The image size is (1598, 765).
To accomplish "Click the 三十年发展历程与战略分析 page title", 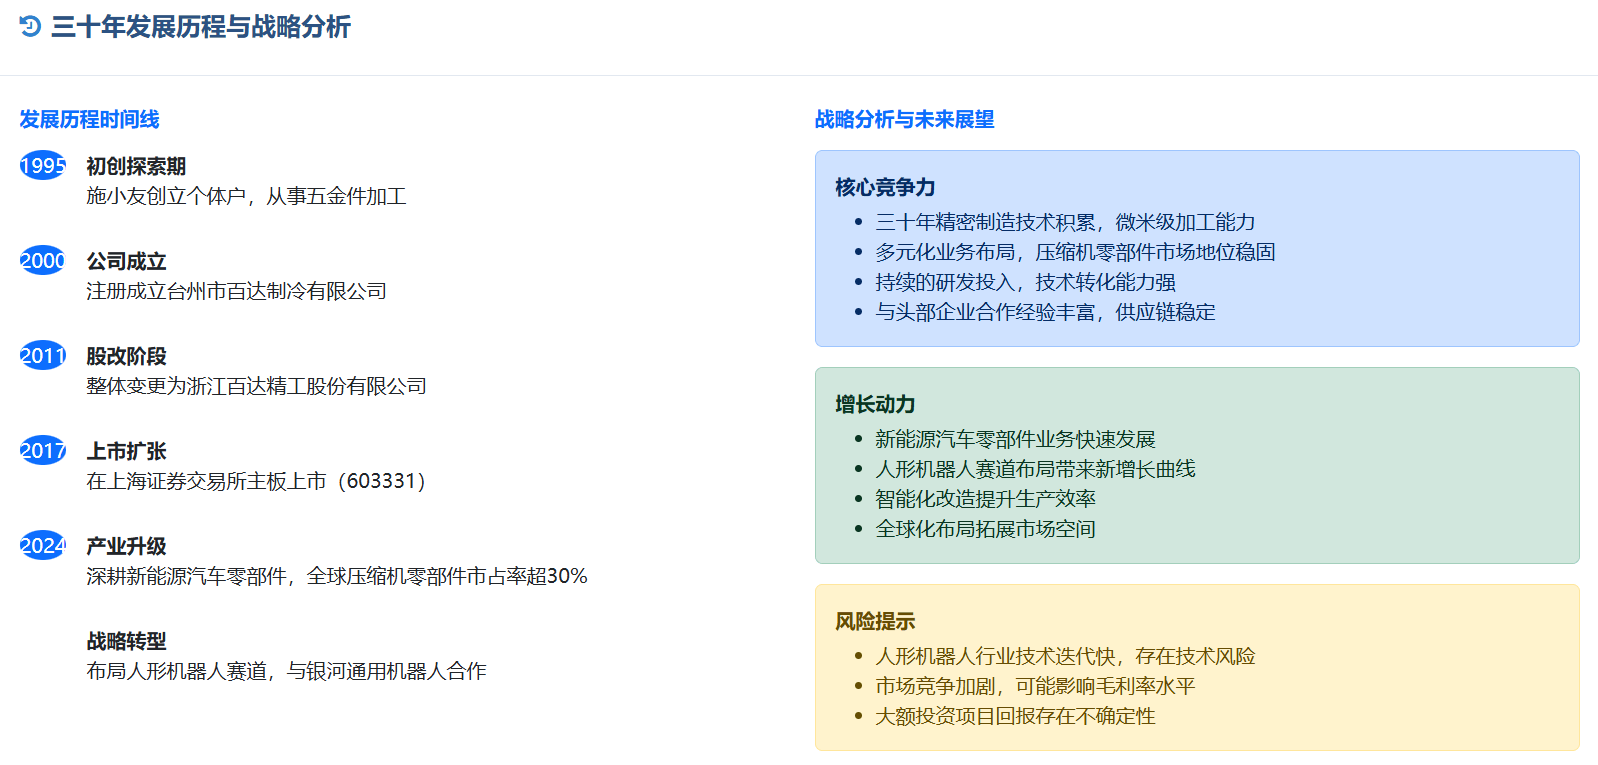I will click(200, 27).
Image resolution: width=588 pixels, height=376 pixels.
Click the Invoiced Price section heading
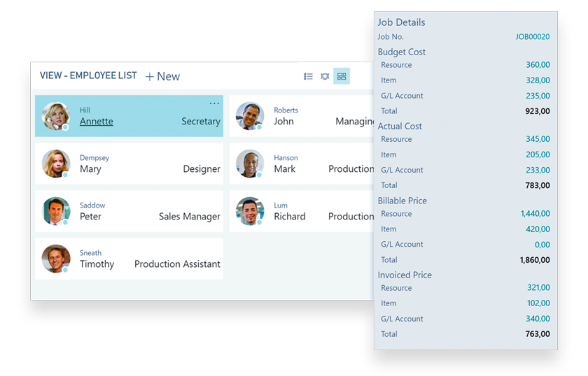click(x=404, y=275)
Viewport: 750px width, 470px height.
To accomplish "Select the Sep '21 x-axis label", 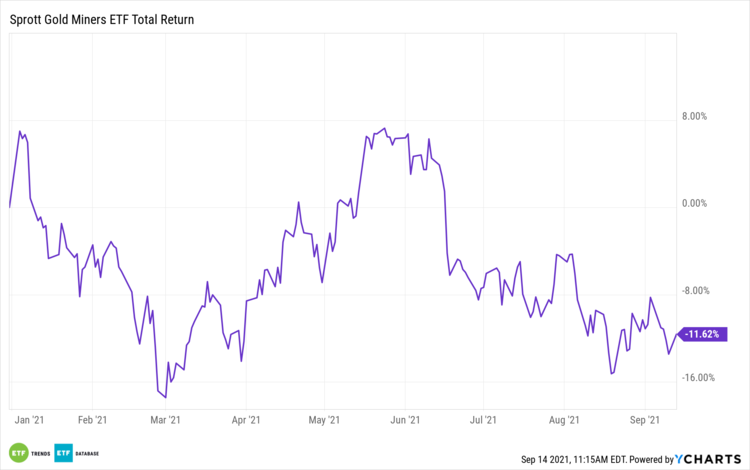I will pyautogui.click(x=647, y=421).
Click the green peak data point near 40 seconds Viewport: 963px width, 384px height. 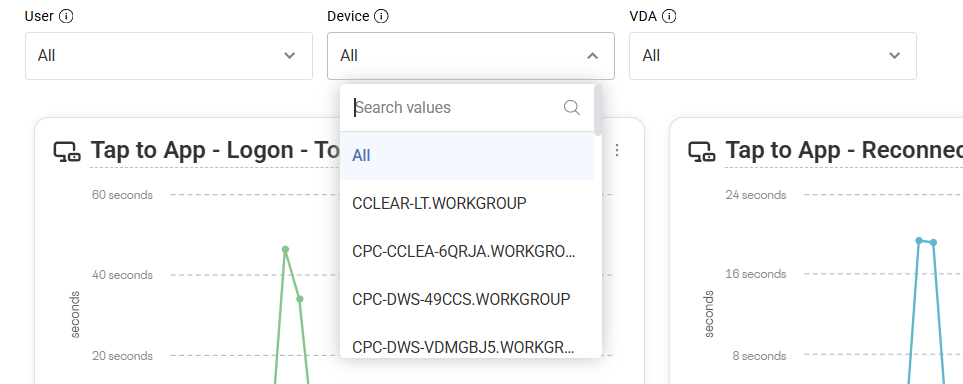click(x=285, y=249)
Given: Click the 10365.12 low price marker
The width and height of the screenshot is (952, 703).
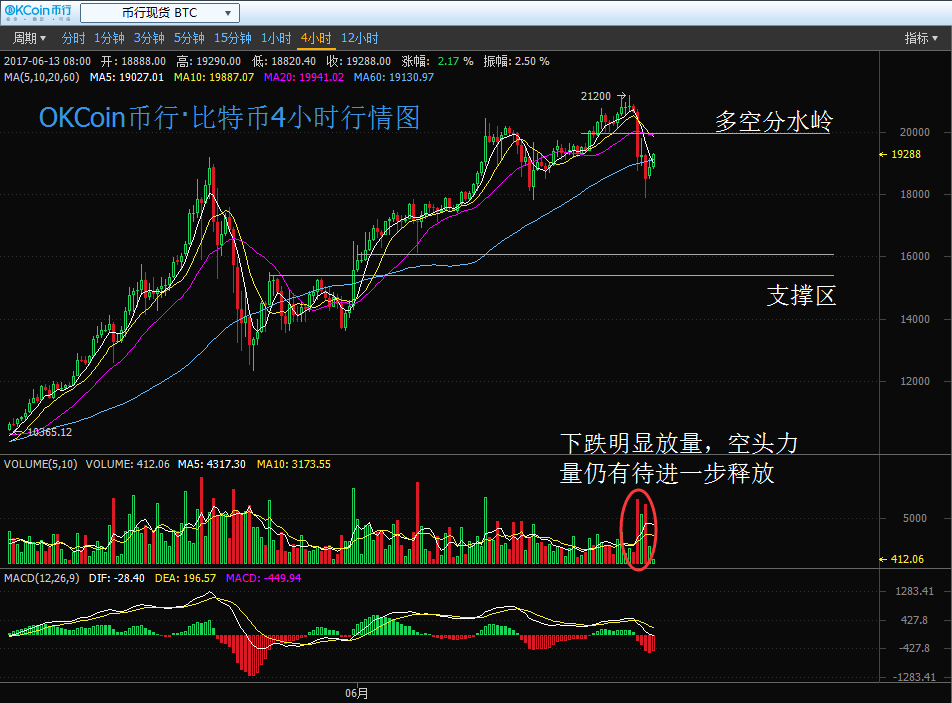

▸ **Exercise directions**:
Nothing but the lines from the one containing "Given: Click the 10365.12 low price marker" through the end of the entries is to be retyped, exactly as written and without pictures.

▸ **Output below**:
Given: Click the 10365.12 low price marker
The width and height of the screenshot is (952, 703).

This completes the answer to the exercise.